(Stored entries)
= = = = =

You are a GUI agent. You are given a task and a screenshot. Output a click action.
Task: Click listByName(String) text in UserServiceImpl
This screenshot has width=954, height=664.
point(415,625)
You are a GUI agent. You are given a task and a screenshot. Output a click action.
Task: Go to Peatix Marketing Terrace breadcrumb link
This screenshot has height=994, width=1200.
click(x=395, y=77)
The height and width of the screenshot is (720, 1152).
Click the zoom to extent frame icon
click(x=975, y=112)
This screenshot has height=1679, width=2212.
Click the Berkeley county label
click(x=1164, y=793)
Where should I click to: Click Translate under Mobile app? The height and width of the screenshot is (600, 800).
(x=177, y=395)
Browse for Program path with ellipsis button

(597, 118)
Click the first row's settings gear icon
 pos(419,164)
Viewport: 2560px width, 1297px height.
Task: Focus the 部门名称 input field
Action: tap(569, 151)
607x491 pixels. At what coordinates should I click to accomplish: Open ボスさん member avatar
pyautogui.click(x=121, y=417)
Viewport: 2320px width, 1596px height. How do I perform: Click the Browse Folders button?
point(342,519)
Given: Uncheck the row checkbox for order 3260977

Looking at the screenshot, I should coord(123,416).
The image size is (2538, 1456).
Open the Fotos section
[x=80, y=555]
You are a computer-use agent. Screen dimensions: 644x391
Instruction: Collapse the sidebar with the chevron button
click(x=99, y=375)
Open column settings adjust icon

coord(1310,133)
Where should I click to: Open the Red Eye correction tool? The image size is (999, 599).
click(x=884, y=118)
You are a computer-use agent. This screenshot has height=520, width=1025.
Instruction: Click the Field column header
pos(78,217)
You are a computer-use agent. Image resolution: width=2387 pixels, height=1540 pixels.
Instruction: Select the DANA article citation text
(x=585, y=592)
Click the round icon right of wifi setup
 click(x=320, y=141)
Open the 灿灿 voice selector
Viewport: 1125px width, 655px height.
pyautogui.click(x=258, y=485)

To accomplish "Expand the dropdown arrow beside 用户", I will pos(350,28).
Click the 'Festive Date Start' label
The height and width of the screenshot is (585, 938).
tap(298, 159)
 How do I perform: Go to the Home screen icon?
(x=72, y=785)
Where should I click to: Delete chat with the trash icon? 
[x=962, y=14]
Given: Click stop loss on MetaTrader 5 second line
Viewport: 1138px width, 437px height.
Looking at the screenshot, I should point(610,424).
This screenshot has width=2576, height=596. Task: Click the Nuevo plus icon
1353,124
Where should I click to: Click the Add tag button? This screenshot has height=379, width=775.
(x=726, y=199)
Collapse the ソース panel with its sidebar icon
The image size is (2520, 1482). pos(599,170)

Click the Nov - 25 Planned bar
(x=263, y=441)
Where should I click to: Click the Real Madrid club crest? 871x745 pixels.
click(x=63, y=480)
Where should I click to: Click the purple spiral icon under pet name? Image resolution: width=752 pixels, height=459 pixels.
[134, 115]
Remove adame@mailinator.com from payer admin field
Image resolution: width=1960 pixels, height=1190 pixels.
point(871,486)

= = = = =

- **TASK DIRECTIONS**:
Return all the rows above line for line, with no changes.

- **EXERCISE ANSWER**:
You are a GUI agent. You are given a task and a screenshot. Output a click action.
Task: Click listByName(String) text in UserServiceImpl
This screenshot has width=954, height=664.
point(415,625)
You are a GUI agent. You are given a task and a screenshot. Output a click action.
Task: Go to Peatix Marketing Terrace breadcrumb link
This screenshot has height=994, width=1200.
click(x=395, y=77)
The height and width of the screenshot is (720, 1152).
Click the zoom to extent frame icon
click(x=975, y=112)
This screenshot has height=1679, width=2212.
Click the Berkeley county label
click(x=1164, y=793)
Where should I click to: Click Translate under Mobile app? The height and width of the screenshot is (600, 800).
(x=177, y=395)
Browse for Program path with ellipsis button

(597, 118)
Click the first row's settings gear icon
 pos(419,164)
Viewport: 2560px width, 1297px height.
Task: Focus the 部门名称 input field
Action: tap(569, 151)
607x491 pixels. At what coordinates should I click to accomplish: Open ボスさん member avatar
pyautogui.click(x=121, y=417)
Viewport: 2320px width, 1596px height. How do I perform: Click the Browse Folders button?
point(342,519)
Given: Uncheck the row checkbox for order 3260977

Looking at the screenshot, I should coord(123,416).
The image size is (2538, 1456).
Open the Fotos section
[x=80, y=555]
You are a computer-use agent. Screen dimensions: 644x391
Instruction: Collapse the sidebar with the chevron button
click(x=99, y=375)
Open column settings adjust icon

coord(1310,133)
Where should I click to: Open the Red Eye correction tool? The image size is (999, 599).
click(x=884, y=118)
You are a computer-use agent. This screenshot has height=520, width=1025.
Instruction: Click the Field column header
pos(78,217)
You are a computer-use agent. Image resolution: width=2387 pixels, height=1540 pixels.
Instruction: Select the DANA article citation text
(x=585, y=592)
Click the round icon right of wifi setup
 click(x=320, y=141)
Open the 灿灿 voice selector
Viewport: 1125px width, 655px height.
pyautogui.click(x=258, y=485)

To accomplish "Expand the dropdown arrow beside 用户", I will pos(350,28).
Click the 'Festive Date Start' label
The height and width of the screenshot is (585, 938).
tap(298, 159)
 How do I perform: Go to the Home screen icon?
(x=72, y=785)
Where should I click to: Delete chat with the trash icon? 
[x=962, y=14]
Given: Click stop loss on MetaTrader 5 second line
Viewport: 1138px width, 437px height.
Looking at the screenshot, I should point(610,424).
This screenshot has width=2576, height=596. Task: Click the Nuevo plus icon
1353,124
Where should I click to: Click the Add tag button? This screenshot has height=379, width=775.
(x=726, y=199)
Collapse the ソース panel with its sidebar icon
The image size is (2520, 1482). pos(599,170)

Click the Nov - 25 Planned bar
(x=263, y=441)
Where should I click to: Click the Real Madrid club crest? 871x745 pixels.
click(x=63, y=480)
Where should I click to: Click the purple spiral icon under pet name? Image resolution: width=752 pixels, height=459 pixels.
[134, 115]
Remove adame@mailinator.com from payer admin field
Image resolution: width=1960 pixels, height=1190 pixels.
point(871,486)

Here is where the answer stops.